9 9. Classifier Sub-network: The classifier is a fully connected layer that predicts the object class. It has nodes equal to the number of classes and uses softmax activation.
10 10. Bounding Box Regressor: The classifier is a fully connected layer that gives delta value for bounding box coordinates. It has nodes equal to four times the number of classes and uses linear activation.
11 11. Mask Head: The mask head runs parallel to the box head, and the RoIs from RoI Align operation are fed through a layer of four convolution filters which have dimensions of 3 × 3 × 256. The resultant outputs are passed through a 2 × 2 × 256 transposed convolution layer. This is subjected to a 1 × 1 convolutional layer, with the number of “out” channels being equal to the number of classes, one mask for each class, and detection. Masks are rescaled based on bilinear interpolation to input image size and applied to the input image.

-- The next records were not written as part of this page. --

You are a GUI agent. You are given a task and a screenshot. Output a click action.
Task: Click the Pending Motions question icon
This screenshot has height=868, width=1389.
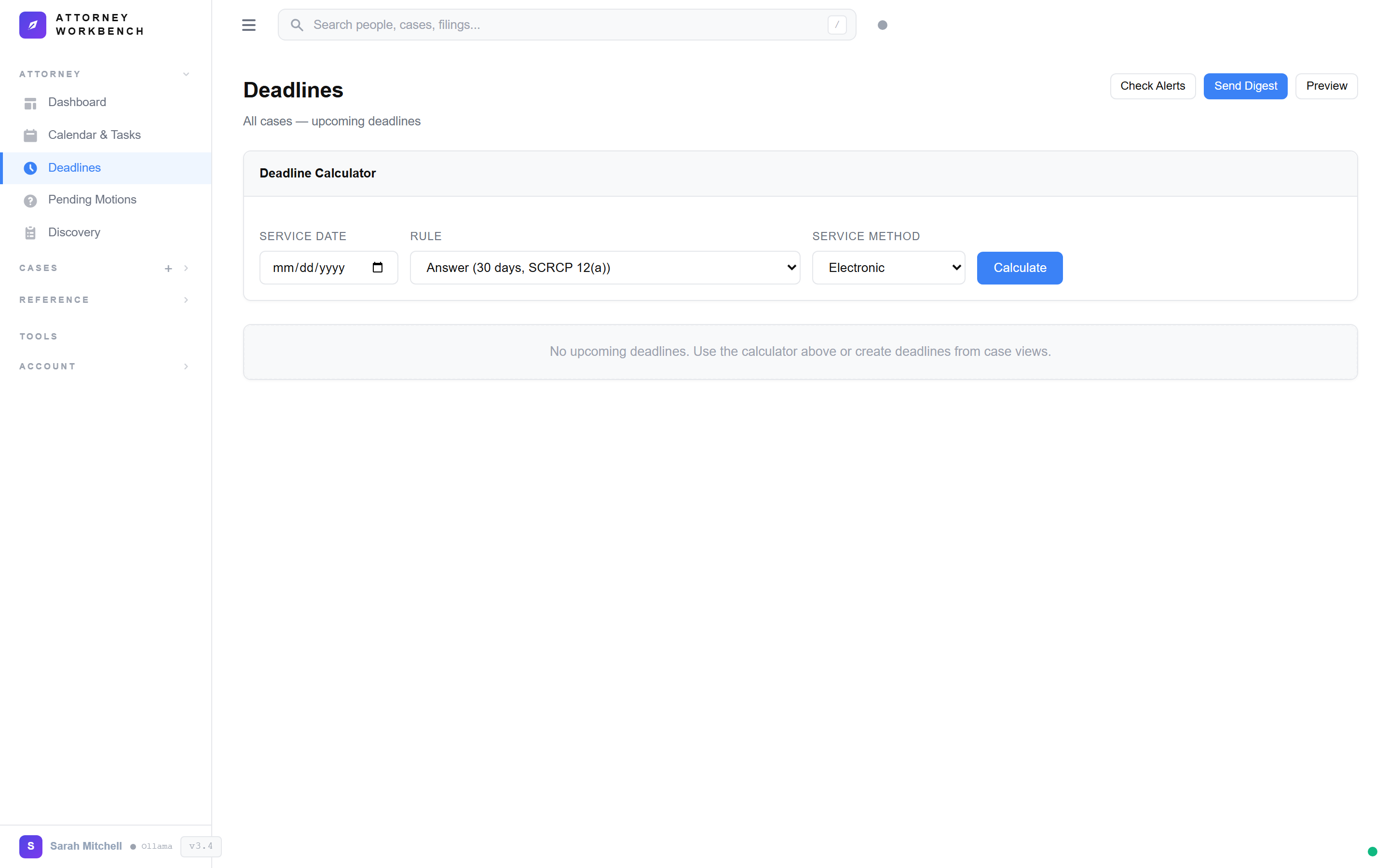click(x=30, y=200)
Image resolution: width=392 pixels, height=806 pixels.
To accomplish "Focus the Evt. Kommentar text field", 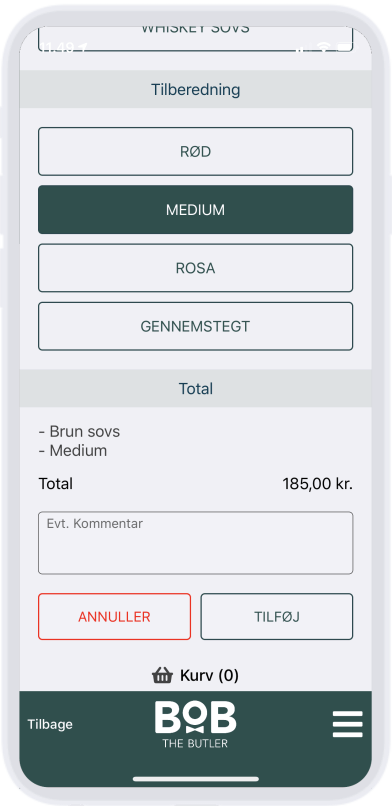I will click(195, 543).
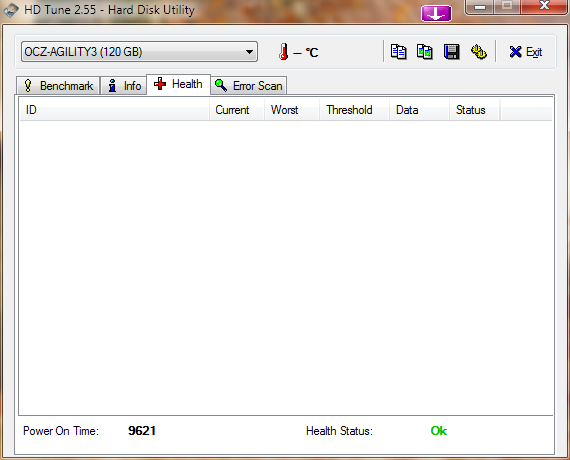Expand drive list via dropdown arrow

(249, 52)
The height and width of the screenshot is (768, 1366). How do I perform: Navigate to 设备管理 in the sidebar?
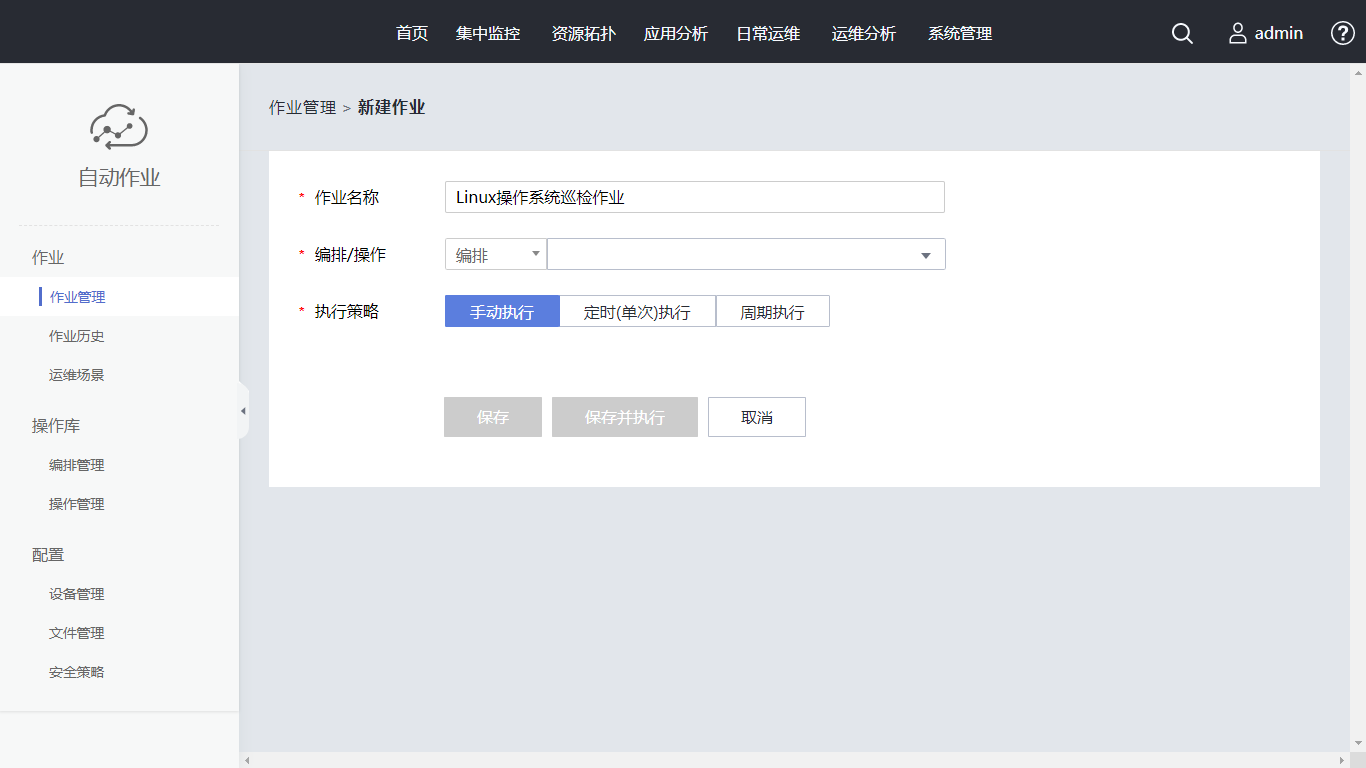coord(77,594)
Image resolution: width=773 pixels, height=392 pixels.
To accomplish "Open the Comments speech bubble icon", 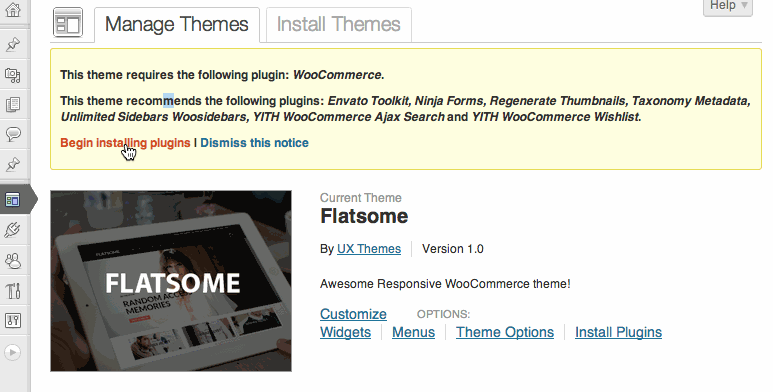I will tap(13, 134).
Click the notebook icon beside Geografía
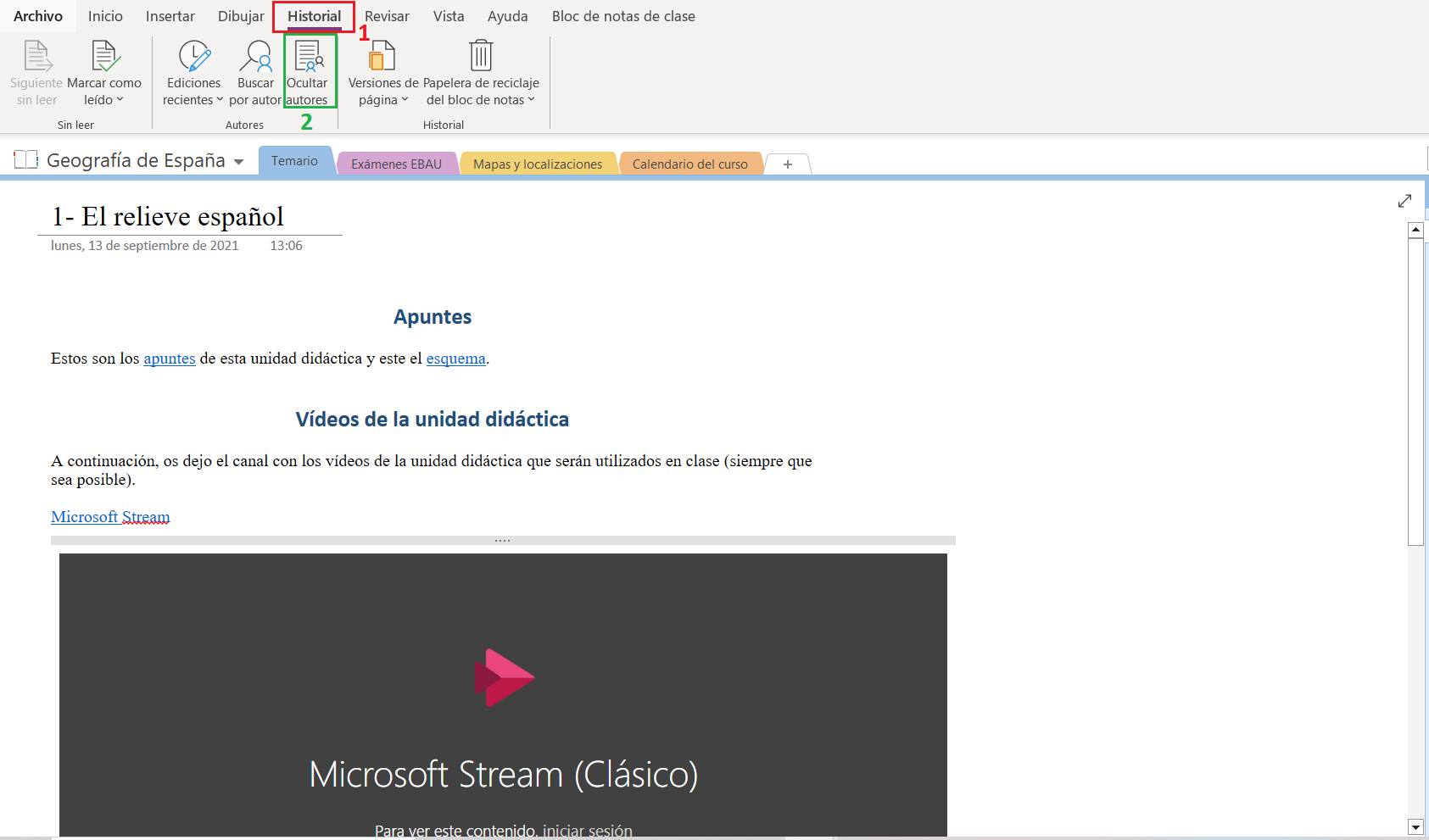The width and height of the screenshot is (1429, 840). click(26, 159)
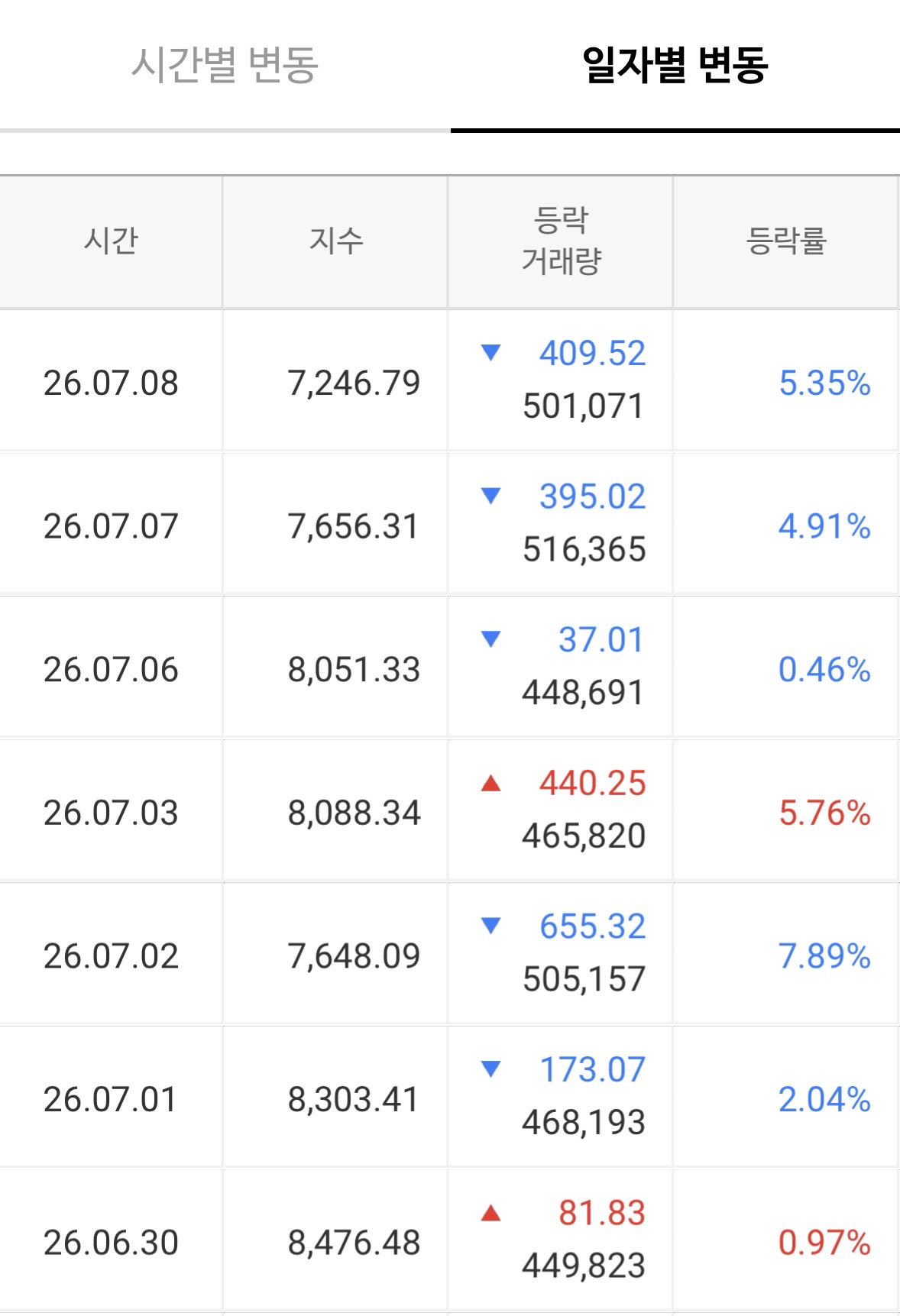The height and width of the screenshot is (1316, 900).
Task: Click the red up arrow beside 440.25
Action: [x=491, y=783]
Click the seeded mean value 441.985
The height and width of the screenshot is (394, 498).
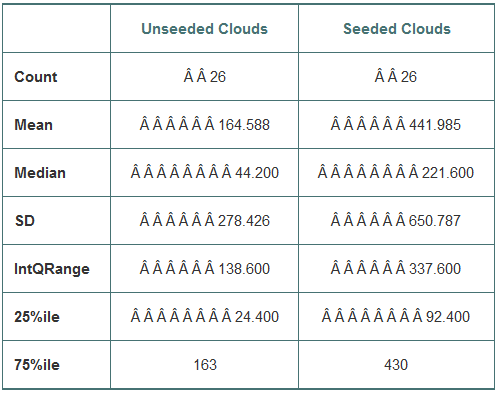tap(435, 125)
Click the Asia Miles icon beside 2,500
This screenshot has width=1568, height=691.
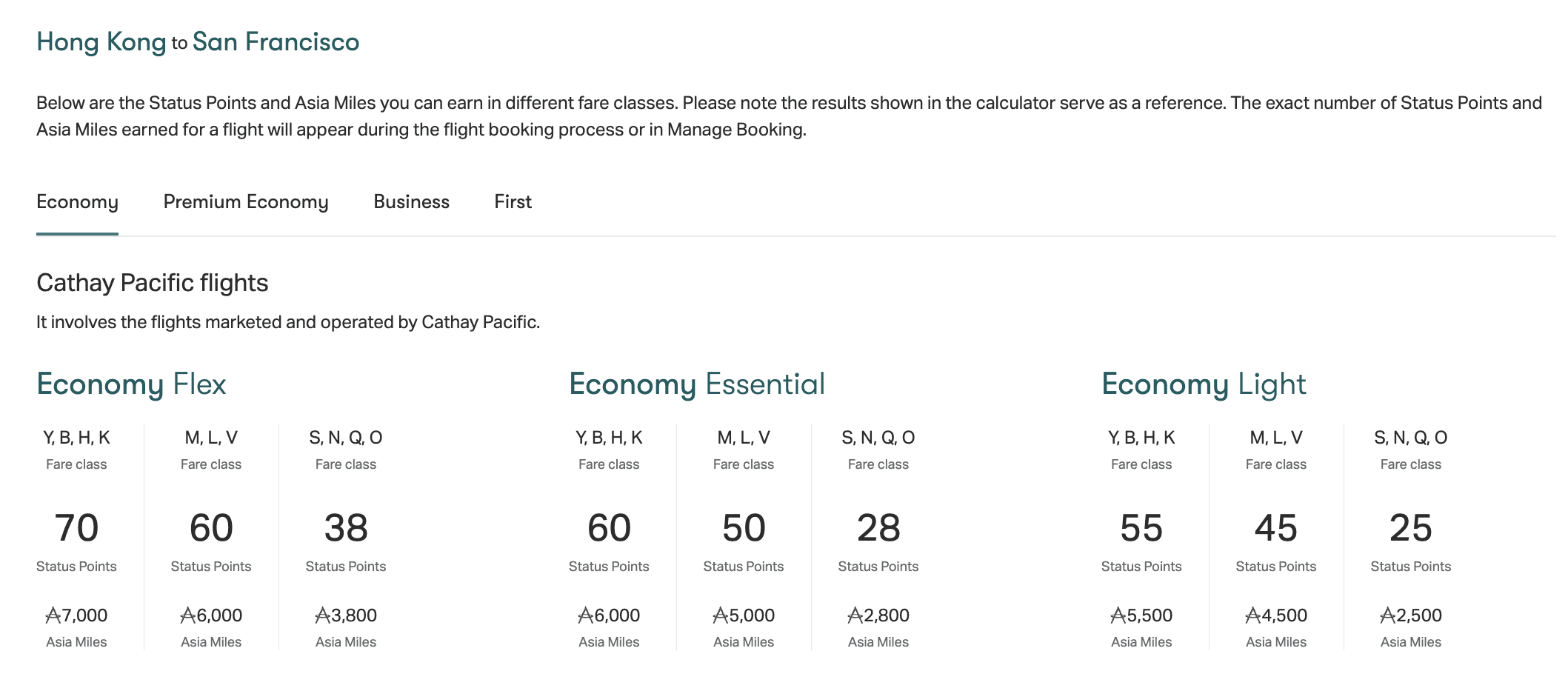coord(1387,615)
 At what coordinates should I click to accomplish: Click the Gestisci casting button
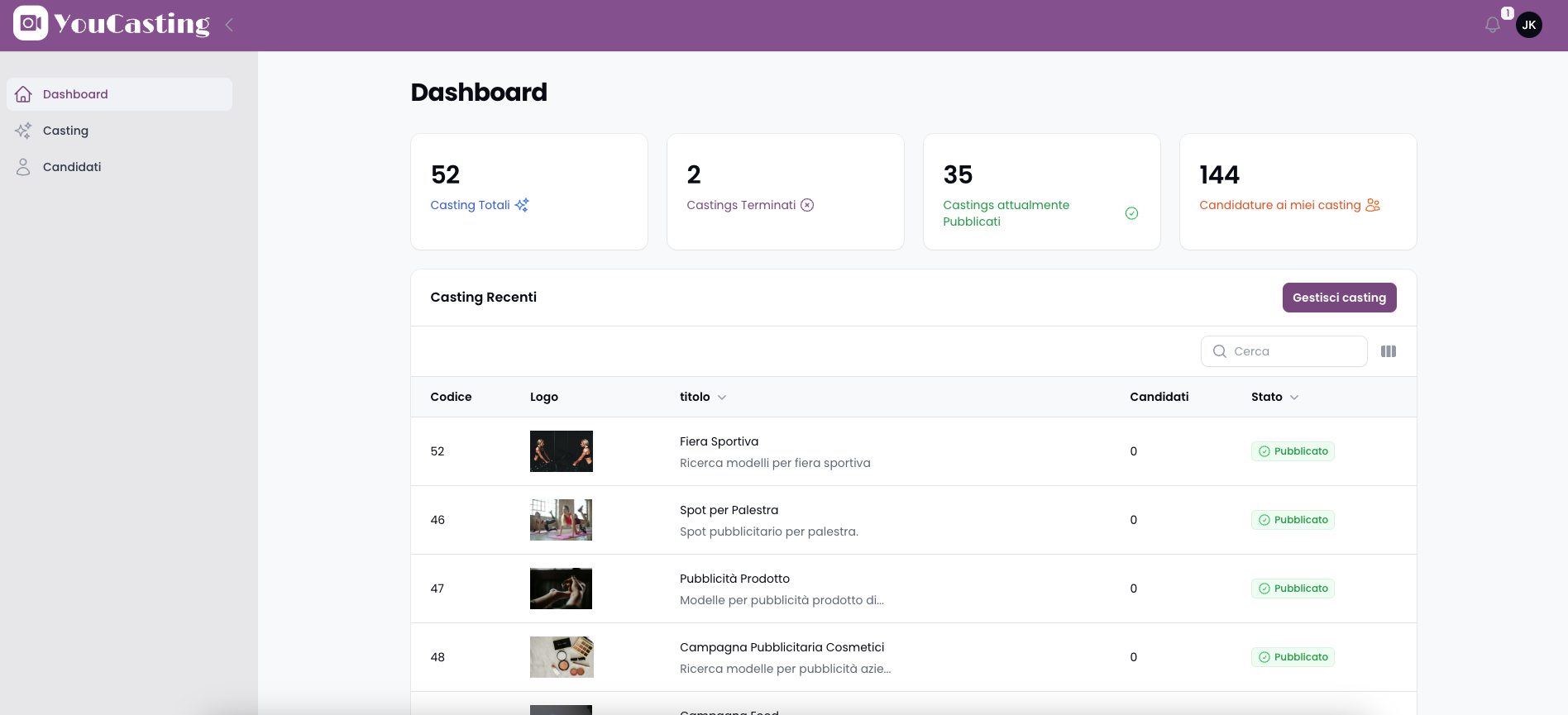pyautogui.click(x=1339, y=298)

Table 3.1 Layers involved in ResNet-101 architecture.
Layer type | Number of iterations | Kernel size (h x w x d) | Number of filters | Stride |
Conv1 (C1) | 1 | 7 × 7 × 3 | 64 | 2 |
Max pool | 1 | 3 × 3 | 1 | 2 |
Conv2 (C2) | 3 | 1 × 1 × 64 | 64 | 1 |
3 × 3 × 64 | 64 | 1 | ||
1 × 1 × 64 | 256 | 1 | ||
Conv3 (C3) | 4 | 1 × 1 × 256 | 128 | 1 |
3 × 3 × 128 | 128 | 1 | ||
1 × 1 × 128 | 512 | 1 | ||
Conv4 (C4) | 23 | 1 × 1× 512 | 256 | 1 |
3 × 3 × 256 | 256 | 1 | ||
1 × 1 × 256 | 1,024 | 1 | ||
Conv5 (C5) | 3 | 1 × 1 × 1024 | 512 | 1 |
3 × 3 × 512 | 512 | 1 | ||
1 × 1 × 512 | 2,048 | 1 |
Mask R-CNN is used to segment and construct pixel-wise masks for each customer in a given video frame. The output of this step is a dictionary of masks and bounding box coordinates that engulfs the detected customers. This data corresponding to the person detection is also used later in Stage 3 of the framework.
To obtain the foreground information, we remove the regions common to the foreground masks obtained by the background subtraction model and Mask R-CNN from the aggregate of the former. This step ensures that the clothing worn by the customer are excluded from the foreground.